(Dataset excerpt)
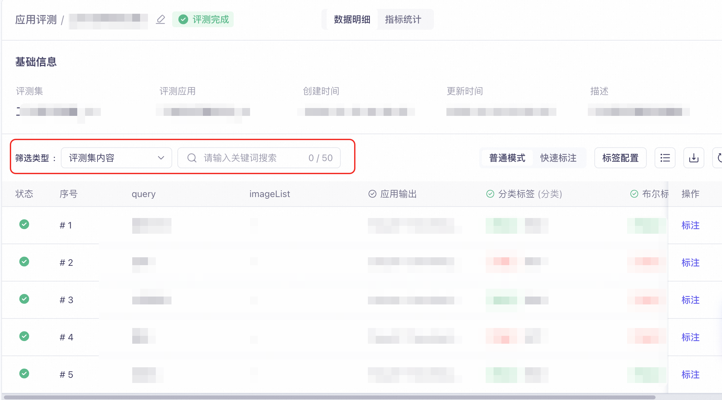Switch to 普通模式 mode

coord(507,158)
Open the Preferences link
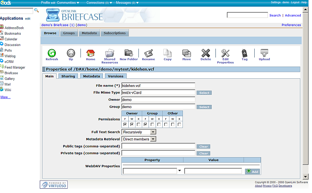Image resolution: width=312 pixels, height=193 pixels. coord(291,25)
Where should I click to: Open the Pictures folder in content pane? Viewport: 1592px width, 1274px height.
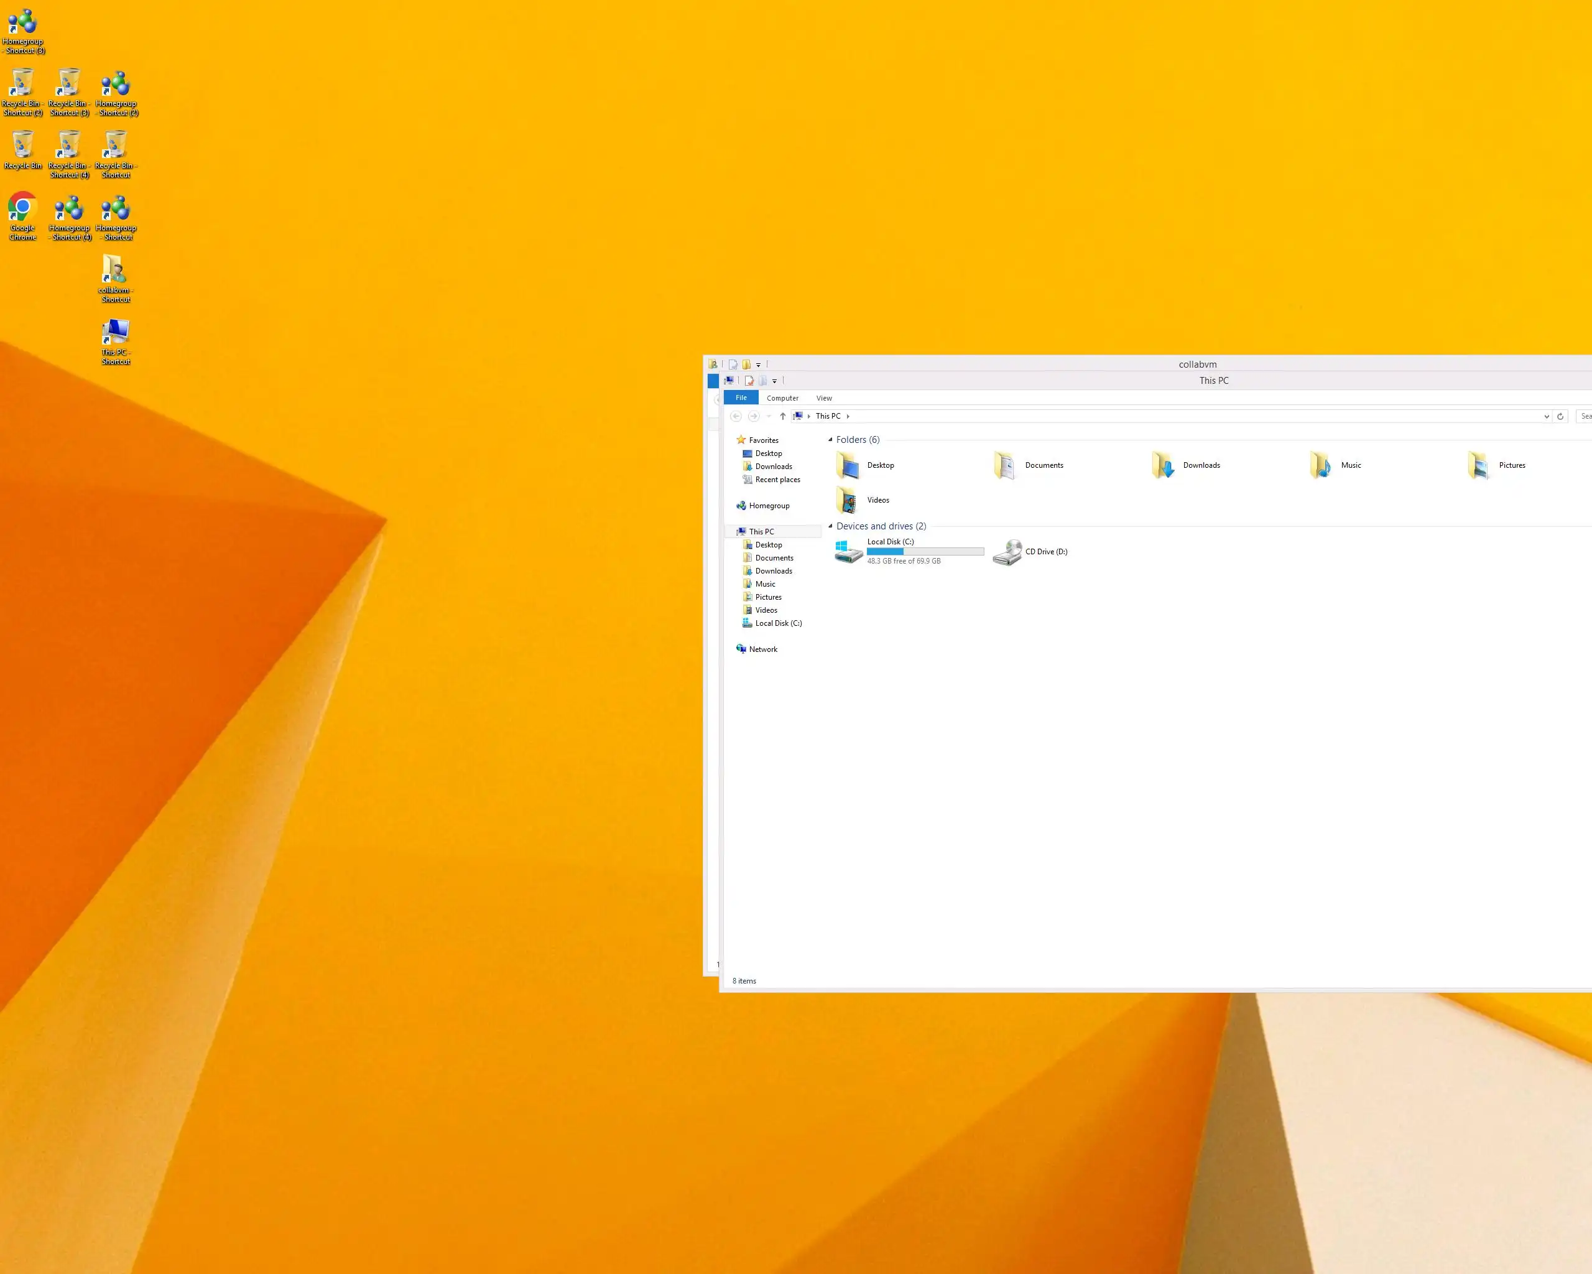click(1479, 465)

**What needs to be done**
Reproduce the rows above word for word, leaving out the pictures.

**Right answer**
Switch to 普通模式 mode

coord(507,158)
Open the Preferences link
Image resolution: width=312 pixels, height=193 pixels. coord(291,25)
Where should I click to: Open the Pictures folder in content pane? Viewport: 1592px width, 1274px height.
click(1479, 465)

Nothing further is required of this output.